Welcome to the forum bud!


----------



## james22 (Apr 29, 2008)

Im Chelmsford, train occasionally around colchester and witham!


----------



## smudge13 (Jan 29, 2011)

Hello mate

Cheers for the info you posted on the Clen thread every bit of info appreciated as this will be my first time..


----------



## anabolic_edition (Feb 6, 2011)

smudge13 said:


> Hello mate
> 
> Cheers for the info you posted on the Clen thread every bit of info appreciated as this will be my first time..


No probs mate. I gotta warn u about some handshakings for 10-20min after taking each pill, so u have to drink looots of water. And also the worst thing about Clen are some painfull muscle cramps :attention: Today i got one of them. But u ll get used to it


----------



## anabolic_edition (Feb 6, 2011)

Cheers for the welcome guys! If anybody comes around Colch we can arrange a training together and exchenge some info bout gym stuffs.


----------



## muscletech_jay (Dec 11, 2008)

Hello mate I am from Braintree but av trained a few times in Hercules in Colchester. Bit old school but I like it, maybe u could come and join us at Braintree sometime open invite mate ? Welcome to the forum.


----------



## anabolic_edition (Feb 6, 2011)

beefy_jay said:


> Hello mate I am from Braintree but av trained a few times in Hercules in Colchester. Bit old school but I like it, maybe u could come and join us at Braintree sometime open invite mate ? Welcome to the forum.

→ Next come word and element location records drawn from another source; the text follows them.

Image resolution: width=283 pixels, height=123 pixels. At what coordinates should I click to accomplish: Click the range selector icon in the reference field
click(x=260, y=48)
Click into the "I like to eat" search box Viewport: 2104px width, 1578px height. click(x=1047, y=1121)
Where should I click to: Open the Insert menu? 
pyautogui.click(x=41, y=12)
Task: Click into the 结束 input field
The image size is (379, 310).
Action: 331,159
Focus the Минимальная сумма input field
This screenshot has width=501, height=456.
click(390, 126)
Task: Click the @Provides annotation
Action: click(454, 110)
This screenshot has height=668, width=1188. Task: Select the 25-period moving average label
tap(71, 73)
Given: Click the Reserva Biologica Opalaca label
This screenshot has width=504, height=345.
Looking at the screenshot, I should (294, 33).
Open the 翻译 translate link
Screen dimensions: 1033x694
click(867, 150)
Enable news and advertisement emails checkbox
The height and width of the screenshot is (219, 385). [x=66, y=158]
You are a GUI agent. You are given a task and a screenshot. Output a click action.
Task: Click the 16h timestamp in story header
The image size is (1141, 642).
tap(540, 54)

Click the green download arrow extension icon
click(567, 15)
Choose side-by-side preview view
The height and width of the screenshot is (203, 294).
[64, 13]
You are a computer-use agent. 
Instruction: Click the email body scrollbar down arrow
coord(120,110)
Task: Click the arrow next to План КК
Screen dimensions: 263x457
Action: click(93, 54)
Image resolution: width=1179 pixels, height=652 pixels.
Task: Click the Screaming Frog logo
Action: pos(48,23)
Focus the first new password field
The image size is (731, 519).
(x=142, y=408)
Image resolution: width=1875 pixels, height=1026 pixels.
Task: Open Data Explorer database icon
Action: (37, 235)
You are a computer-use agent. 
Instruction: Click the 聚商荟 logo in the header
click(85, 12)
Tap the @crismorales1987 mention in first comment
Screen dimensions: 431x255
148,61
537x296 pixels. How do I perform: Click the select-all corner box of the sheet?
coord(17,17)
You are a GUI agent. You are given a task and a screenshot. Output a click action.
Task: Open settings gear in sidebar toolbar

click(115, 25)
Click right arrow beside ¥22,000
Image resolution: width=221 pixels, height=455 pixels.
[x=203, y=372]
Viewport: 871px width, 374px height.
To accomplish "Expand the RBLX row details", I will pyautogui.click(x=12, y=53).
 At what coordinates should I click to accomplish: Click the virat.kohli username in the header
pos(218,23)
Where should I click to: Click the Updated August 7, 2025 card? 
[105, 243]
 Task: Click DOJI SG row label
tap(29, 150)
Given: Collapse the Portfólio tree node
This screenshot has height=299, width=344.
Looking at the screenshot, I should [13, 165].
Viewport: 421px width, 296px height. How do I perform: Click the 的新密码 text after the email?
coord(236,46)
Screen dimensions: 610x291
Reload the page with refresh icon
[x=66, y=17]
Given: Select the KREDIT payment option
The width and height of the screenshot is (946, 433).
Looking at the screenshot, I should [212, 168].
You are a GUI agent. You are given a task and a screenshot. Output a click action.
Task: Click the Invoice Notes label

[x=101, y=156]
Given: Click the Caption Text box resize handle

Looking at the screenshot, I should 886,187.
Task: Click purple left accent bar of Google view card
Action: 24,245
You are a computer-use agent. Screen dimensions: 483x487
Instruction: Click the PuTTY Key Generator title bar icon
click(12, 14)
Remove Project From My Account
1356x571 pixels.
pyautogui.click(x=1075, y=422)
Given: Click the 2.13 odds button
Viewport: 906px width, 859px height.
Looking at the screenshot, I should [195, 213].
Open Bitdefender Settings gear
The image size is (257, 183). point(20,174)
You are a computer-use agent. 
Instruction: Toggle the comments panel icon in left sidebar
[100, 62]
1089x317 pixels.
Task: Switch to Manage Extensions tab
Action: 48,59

Ye mate but i dont have a car now, but some day i might join you there. I train in the uni gym here, its cheap and nice.


----------



## BigCon6409 (Apr 6, 2012)

Alright mate, im new to the forum aswell. I live up in Ipswich


----------



## muscletech_jay (Dec 11, 2008)

hello and welcome to the forum big con


----------



## BigCon6409 (Apr 6, 2012)

beefy_jay said:


> hello and welcome to the forum big con


cheers mate :becky:


----------